Day 2 of Professor Kramnick's Freedom & Justice course, and I feel as though I belong. Today's itinerary consisted of a 9:00am lecture, 11:00am discussion meeting and 1:00pm guest speaker.

Similar to yesterday's schedule, Julia, Ramiah and I met in Mary Donlon Hall's lobby in order to catch breakfast at Appel Commons. With today being our first "substantative day of class," according to Professor Kramnick, we felt excited and prepared, due to the previous night's study session and months of preparation beforehand. While at breakfast, we couldn't help but ponder the possible discussions and activities we would be assigned for the day. The only way to figure this out was to make the walk to McGraw Hall for our morning lecture. By the way, I must share some beautiful images I have the privilege of encountering everyday on my walk to my morning lecture.The weather has undoubtedly cleared up, and the 10 minute walk makes waking up early in the morning more than worth it.

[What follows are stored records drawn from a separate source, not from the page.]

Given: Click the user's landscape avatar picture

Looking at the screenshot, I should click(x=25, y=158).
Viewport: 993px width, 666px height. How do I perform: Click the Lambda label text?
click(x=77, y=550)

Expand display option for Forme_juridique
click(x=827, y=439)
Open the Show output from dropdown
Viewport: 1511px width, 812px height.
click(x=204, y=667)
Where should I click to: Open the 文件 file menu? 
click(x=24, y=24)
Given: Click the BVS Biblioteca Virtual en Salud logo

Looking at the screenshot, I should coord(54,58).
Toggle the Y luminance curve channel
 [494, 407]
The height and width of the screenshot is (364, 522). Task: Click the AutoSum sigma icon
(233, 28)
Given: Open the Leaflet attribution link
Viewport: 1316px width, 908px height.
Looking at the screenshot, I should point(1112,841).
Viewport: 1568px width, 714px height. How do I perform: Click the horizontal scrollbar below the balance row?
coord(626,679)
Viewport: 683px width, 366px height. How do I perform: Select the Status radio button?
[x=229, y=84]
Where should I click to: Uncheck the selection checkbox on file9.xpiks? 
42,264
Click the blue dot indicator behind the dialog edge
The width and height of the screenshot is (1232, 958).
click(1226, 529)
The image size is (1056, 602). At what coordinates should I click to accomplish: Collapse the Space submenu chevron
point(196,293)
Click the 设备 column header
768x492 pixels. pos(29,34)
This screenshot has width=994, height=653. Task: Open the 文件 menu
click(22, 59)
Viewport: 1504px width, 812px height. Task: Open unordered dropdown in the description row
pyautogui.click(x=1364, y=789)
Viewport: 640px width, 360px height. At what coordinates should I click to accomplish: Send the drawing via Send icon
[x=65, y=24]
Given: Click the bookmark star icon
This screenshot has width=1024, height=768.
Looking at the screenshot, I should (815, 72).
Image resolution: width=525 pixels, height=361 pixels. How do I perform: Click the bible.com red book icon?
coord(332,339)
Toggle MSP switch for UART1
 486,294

Today's lecture was on the topics of the Old and New Testaments. With the previous night's readings regarding the New Testament, it was more than interesting to recognize changes that occured between these two books, along with the several inconsistencies and contradictions that cause our class to question the sacred text's legitimacy. Professor Kramnick summed up today's lecture in one enlightening statement: The heart of Christianity's success is based on it's contradictions. We were left to ponder this thought as we made our way to our discussion sessions with our TA, Desmond Jagmohan in Godwin Smith Hall. In today's session, our class went over the relation between religion and politics, ethics, and morals. With our class consisting of a multitude of various races, religions, and morals, the discussion was thorough and well-commented on. After the discussion, we broke up into 4 person groups where we read a passage and answered 3 questions asking about the type of justice, political elements, assumptions, and central points within the passage. Right when our group finished, it was time to head to Trillium for lunch, where I am also blessed with a scenic walk.

After lunch, we made our way to McGraw Hall to listen to our guest speaker, Nelson Roth, a man who has served as the University's counselor, a Tompkin County District Attorney, and a New York State Prosecutor. He specifically discussed a variety of crimes that involved fabrication of police evidence by specific units in the New York State Police. During his presentation, he took fingerprints (unknowingly!) from Ramiah, and showed the class how the
fingerprinting process occus. He then led into his experiences with a detective who fabricated fingerprints to convict possibly innocent citizens of murderous and horrific crimes. The presentation was a great addition to the class because it let us all ponder the amount of injustice in an expected just system. Mr. Roth did an amazing presentation, and I cannot wait to meet even more guest speakers, for Professor Kramnick makes some great selections. Now I am off to read the writings of St. Augustine and St. Thomas Aquinas. Because Julia, Ramiah and I spent a lot of time making sure we understood these philosophers prior to landing in Ithaca, I feel comfortable and confident with my upcoming discussion session. I cannot wait to apply my preparation to good use.

1 comment:

  1. Justine,

    Even though I never had to read a single word of the preparatory books Mr. Ramsey supplied you with, I could imagine the curses you all had for him as he would hound you with emails about your studies these past several months. And now you're walking into class 'comfortable and confident' about what you're discussing because he rode you all so hard. I suppose this is one of those times when we can curse him and praise him in the same breath.

    It truly sounds as though what's being discussed in your class can open your eyes so wide to allow you to see what you may never have thought possible.

    For instance, your mentions of Dr. Roth's cases where sworn officers of the law were fabricating evidence to send people to prison. It didn't matter whether the defendants were guilty or not, if the State cannot find the evidence necessary to convict them before a jury of their peers, at no time are they then allowed to fabricate their own evidence. This is what we might expect out of some third world dictatorship but here in the US we'd like to believe that our government and the people working for them are still the good guys.